*WORK ORDER*
Output only the lines below from the one holding "Where should I click to: Click the" down to the one holding "The width and height of the screenshot is (494, 278).", both end lines included and every picture dropped.

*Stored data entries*
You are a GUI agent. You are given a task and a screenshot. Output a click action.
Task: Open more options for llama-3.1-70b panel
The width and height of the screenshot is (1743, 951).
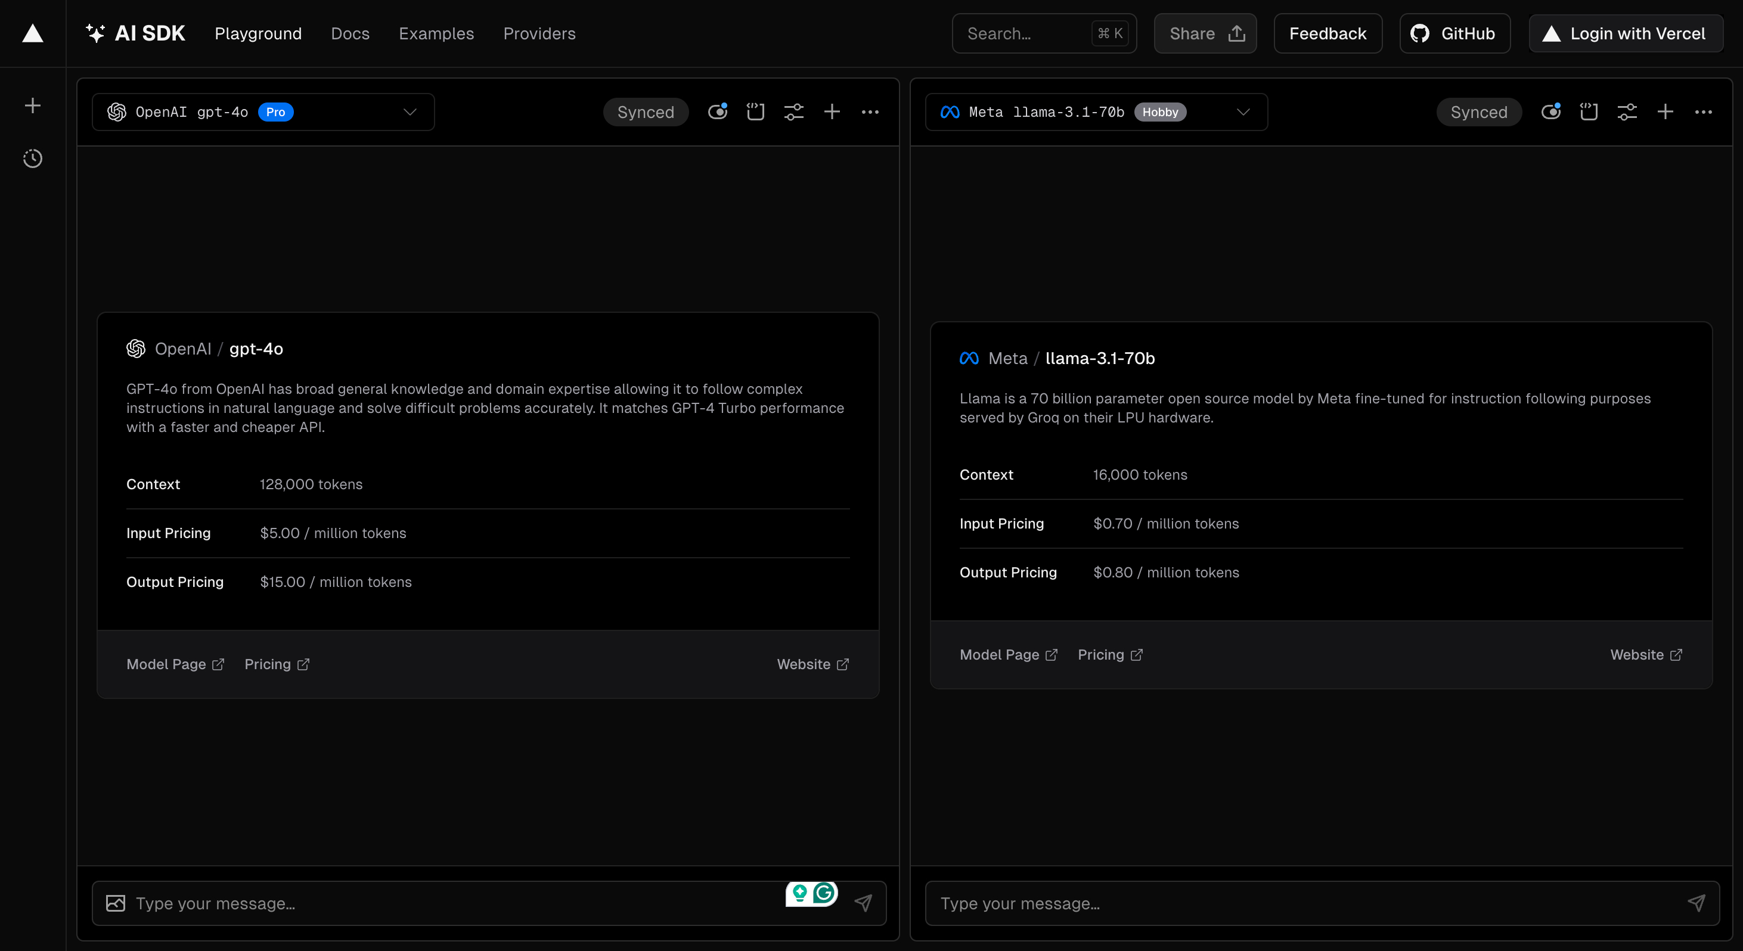click(x=1703, y=112)
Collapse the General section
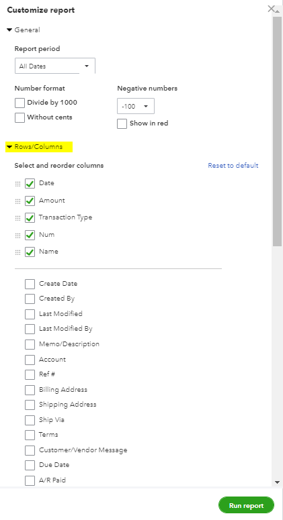 click(x=24, y=30)
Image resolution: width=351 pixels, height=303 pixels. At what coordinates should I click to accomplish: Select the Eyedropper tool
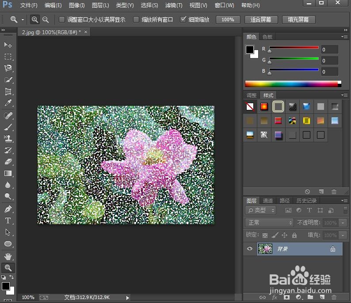(x=8, y=103)
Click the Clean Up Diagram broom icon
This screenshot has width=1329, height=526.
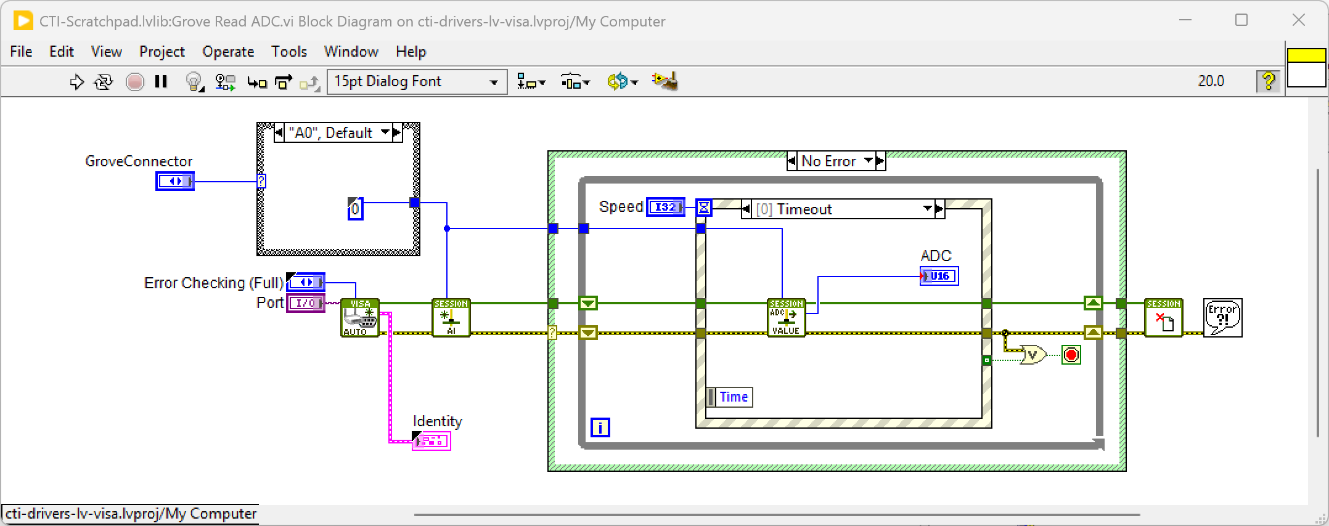pyautogui.click(x=665, y=81)
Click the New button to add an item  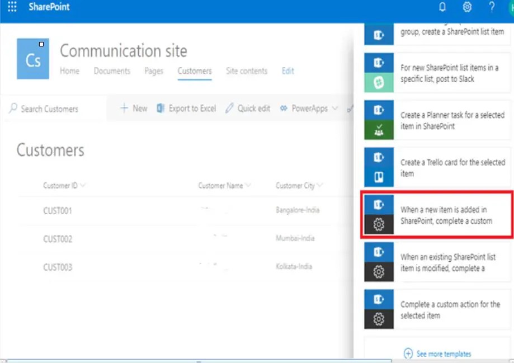point(134,109)
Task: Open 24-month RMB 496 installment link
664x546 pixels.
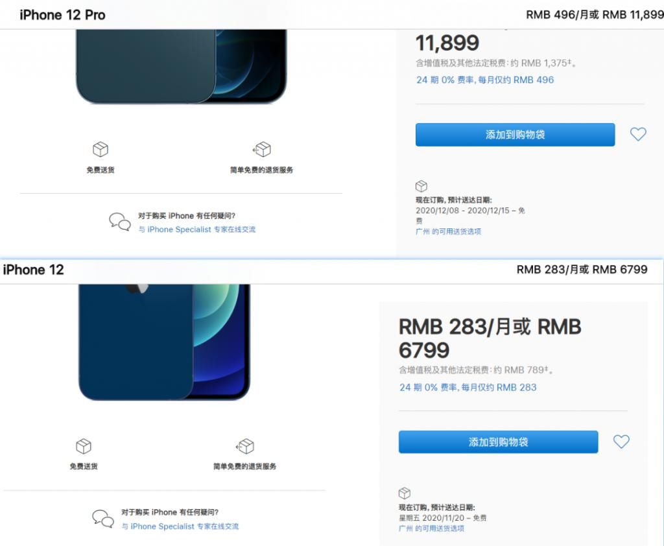Action: point(485,80)
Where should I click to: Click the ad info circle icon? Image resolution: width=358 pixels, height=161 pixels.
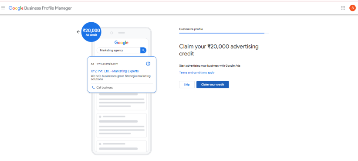[148, 64]
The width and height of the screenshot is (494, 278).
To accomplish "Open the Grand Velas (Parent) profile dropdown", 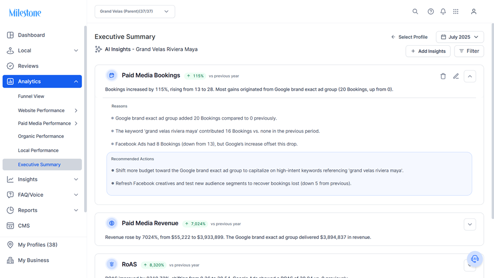I will pos(135,12).
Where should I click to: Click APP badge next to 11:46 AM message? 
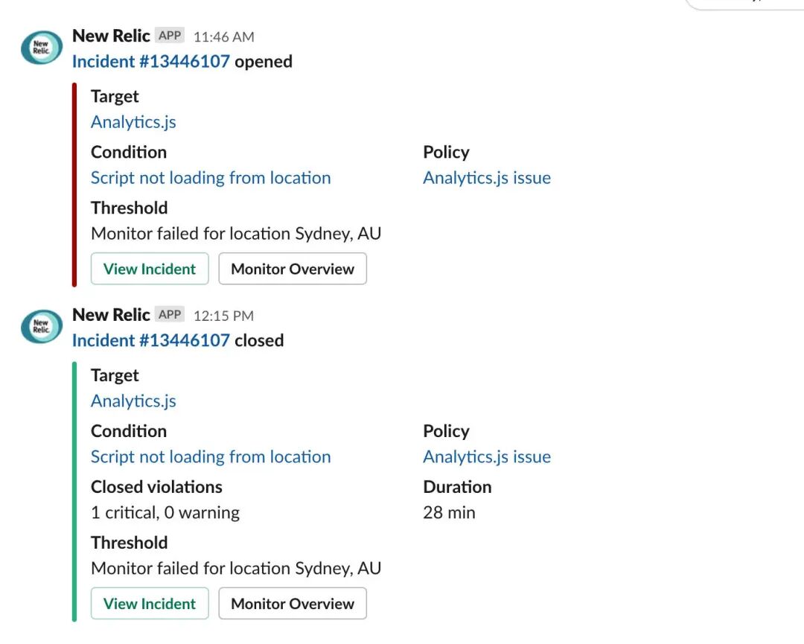click(x=170, y=36)
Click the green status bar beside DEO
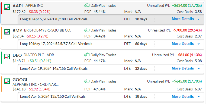Screen dimensions: 206x104 [x=1, y=58]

*WRITTEN SOLUTION*
Where should I click to: Click the ad info circle icon? Image resolution: width=358 pixels, height=161 pixels.
[148, 64]
The width and height of the screenshot is (494, 278).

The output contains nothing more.